The government has unveiled plans to expand this by at least another 20,000MW by 2030, but major investment in infrastructure will be required to ensure the power generated can feed into the grid.
With the national purse continuing to suffer amid ongoing commodity price volatility, the plan could prove an ambitious one.
South Africa’s REIPPPP is being emulated across the continent, with many other nations keen to exploit their abundant natural resources to meet their growing energy needs.
The most active countries outside South Africa are Kenya and Morocco, which have either completed or are developing around ten projects each. The bulk of these projects are either wind or solar, although in Kenya the Kwale International Sugar Company is building a $200m sugarcane growing and processing facility that will use sugarcane pulp to generate 18MW of biomass power. The project received financial backing from Standard Bank, PTA Bank and CfC Stanbic Bank.
Similarly, oil and soap-maker Lesieur Cristal received $3.3m of funding from the European Bank for Reconstruction and Development to install a biomass boiler fuelled by olive waste at its Moroccan site.
Though these projects are small in terms of power generation, all of which will be used by the factories they are part of, there have been a number of projects that are significant in terms of both the level of investment they have attracted and the amount of power they are expected to generate.
Morocco’s Ouarzazate Solar Power Station, which is being built in three phases, is the largest overall. The project, which has received multi-billion dollar funding from backers including the European Investment Bank, African Development Bank and Clean Technology Fund, is expected to go live in the next two years and will supply power to around a million people when it is complete.
The Aysha wind power project in Ethiopia, meanwhile, will generate 300MW of power and has attracted $1.2bn of funding from the likes of Credit Suisse, Barclays, Deutsche Bank and JP Morgan.
But projects on this scale are the exception rather than the rule. Elsewhere in the continent, more typical projects are a 48MW hydro plant that is under construction in Burundi, 40MW and 8.5MW solar plants that have been constructed in Malawi and Rwanda respectively, and a 10.2MW wind farm being developed in Algeria.
With most African nations requiring many thousands of megawatts of power, however, such developments can only go so far when it comes to addressing the continent’s power needs.
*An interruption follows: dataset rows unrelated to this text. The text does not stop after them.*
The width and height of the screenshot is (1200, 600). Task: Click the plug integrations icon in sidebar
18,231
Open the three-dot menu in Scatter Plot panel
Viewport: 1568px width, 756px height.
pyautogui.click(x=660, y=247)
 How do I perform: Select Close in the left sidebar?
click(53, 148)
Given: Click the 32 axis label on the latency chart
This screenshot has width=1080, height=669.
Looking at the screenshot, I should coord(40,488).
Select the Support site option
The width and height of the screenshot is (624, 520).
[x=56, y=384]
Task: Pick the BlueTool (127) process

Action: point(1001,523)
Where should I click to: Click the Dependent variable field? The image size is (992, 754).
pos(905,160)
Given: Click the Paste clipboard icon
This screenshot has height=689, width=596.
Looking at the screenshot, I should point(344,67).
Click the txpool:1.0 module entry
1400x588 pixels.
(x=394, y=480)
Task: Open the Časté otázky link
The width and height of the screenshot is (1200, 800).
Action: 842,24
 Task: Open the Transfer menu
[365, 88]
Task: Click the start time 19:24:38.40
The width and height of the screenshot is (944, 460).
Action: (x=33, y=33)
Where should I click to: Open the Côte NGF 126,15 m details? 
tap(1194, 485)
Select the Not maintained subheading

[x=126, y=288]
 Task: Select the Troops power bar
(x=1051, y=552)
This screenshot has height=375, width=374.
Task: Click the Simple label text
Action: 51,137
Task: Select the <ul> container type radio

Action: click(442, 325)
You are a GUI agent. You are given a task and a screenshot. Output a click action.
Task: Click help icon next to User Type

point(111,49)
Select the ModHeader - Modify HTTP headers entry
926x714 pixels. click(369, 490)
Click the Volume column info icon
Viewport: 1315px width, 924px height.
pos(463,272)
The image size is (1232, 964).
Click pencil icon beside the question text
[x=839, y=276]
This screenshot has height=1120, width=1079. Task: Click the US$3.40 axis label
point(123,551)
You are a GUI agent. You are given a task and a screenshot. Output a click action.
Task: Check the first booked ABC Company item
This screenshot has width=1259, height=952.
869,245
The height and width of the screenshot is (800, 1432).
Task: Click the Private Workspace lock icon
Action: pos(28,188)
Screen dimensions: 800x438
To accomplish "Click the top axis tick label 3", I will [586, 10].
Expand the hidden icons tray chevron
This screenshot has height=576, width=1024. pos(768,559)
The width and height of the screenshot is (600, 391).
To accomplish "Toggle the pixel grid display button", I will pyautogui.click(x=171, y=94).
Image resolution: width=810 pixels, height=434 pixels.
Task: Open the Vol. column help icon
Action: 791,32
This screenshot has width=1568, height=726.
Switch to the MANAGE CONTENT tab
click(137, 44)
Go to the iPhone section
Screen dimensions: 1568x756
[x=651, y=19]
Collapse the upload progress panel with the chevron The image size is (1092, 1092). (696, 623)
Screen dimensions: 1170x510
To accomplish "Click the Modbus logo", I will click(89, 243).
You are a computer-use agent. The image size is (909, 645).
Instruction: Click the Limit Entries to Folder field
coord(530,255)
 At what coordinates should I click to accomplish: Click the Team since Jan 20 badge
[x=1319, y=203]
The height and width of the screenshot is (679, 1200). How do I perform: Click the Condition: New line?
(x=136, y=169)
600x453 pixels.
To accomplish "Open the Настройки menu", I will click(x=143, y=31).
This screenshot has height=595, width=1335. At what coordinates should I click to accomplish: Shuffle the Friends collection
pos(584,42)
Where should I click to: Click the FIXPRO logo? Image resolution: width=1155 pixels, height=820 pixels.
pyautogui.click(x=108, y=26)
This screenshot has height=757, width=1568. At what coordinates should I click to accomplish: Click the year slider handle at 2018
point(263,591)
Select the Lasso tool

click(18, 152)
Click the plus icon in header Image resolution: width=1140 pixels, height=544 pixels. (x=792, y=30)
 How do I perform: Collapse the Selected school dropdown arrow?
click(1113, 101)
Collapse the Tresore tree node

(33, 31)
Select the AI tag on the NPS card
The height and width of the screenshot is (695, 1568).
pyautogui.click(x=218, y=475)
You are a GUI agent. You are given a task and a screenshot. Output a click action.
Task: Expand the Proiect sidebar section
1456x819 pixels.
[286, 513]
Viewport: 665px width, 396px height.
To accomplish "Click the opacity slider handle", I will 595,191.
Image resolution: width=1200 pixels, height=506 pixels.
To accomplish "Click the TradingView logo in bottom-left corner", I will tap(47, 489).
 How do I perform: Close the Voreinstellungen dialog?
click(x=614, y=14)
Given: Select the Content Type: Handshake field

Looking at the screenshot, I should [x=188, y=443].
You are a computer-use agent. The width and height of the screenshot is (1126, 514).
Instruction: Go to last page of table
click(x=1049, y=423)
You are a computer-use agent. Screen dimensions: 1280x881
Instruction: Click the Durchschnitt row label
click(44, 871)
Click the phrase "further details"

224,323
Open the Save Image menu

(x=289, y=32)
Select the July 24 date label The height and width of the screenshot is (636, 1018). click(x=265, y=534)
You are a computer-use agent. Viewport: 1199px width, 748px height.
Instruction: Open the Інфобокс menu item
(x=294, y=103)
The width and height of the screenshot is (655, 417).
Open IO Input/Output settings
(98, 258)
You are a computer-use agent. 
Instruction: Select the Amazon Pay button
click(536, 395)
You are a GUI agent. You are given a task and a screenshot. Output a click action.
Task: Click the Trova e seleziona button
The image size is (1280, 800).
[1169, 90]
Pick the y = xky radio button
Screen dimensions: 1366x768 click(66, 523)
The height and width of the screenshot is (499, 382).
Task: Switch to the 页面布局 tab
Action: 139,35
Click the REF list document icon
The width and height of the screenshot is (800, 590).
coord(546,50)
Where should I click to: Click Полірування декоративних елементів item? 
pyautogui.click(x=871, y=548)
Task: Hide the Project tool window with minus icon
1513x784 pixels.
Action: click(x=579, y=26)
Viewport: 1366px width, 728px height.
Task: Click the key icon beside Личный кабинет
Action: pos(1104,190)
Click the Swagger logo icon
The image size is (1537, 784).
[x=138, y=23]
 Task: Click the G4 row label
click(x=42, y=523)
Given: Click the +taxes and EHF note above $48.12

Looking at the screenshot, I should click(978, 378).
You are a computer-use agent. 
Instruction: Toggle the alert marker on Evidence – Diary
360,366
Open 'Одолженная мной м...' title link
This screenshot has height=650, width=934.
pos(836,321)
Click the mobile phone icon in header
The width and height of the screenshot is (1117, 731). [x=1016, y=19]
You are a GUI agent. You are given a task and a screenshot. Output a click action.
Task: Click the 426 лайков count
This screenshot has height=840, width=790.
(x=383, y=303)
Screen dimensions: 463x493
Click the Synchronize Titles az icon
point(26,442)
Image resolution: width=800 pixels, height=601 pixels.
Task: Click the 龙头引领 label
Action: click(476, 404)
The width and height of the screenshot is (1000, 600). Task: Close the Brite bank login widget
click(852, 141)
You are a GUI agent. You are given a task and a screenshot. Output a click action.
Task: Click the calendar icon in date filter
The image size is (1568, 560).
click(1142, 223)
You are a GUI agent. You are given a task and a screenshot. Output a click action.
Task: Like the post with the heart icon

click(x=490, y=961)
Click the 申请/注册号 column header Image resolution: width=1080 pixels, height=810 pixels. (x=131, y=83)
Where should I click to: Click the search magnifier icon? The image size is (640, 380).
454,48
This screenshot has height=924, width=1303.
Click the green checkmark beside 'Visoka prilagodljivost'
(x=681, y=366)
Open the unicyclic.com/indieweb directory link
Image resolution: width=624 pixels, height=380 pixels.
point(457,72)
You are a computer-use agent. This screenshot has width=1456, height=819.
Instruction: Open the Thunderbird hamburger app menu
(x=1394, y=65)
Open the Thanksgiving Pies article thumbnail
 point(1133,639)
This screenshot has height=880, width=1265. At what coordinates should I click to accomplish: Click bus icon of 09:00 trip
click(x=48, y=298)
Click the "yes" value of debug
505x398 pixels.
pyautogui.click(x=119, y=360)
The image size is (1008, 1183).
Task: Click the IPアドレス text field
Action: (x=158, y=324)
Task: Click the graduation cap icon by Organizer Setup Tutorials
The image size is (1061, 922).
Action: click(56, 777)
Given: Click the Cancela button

As Professor Lanre Fagbohun, Vice-Chancellor of Lagos State University and Vice-Chair of the IBA Africa Regional Forum, says: ‘The renewable programmes being offered across Africa are quite significant and will naturally complement the abundant resources that Africa possesses. How well Africa will be able to benefit from the opportunities is, however, a different issue altogether. Primarily, there is still a big gap in what leadership should be and what it actually is. The result is that many African countries have remained incoherent in their embrace of renewable programmes and are not therefore able to translate opportunities into reality.’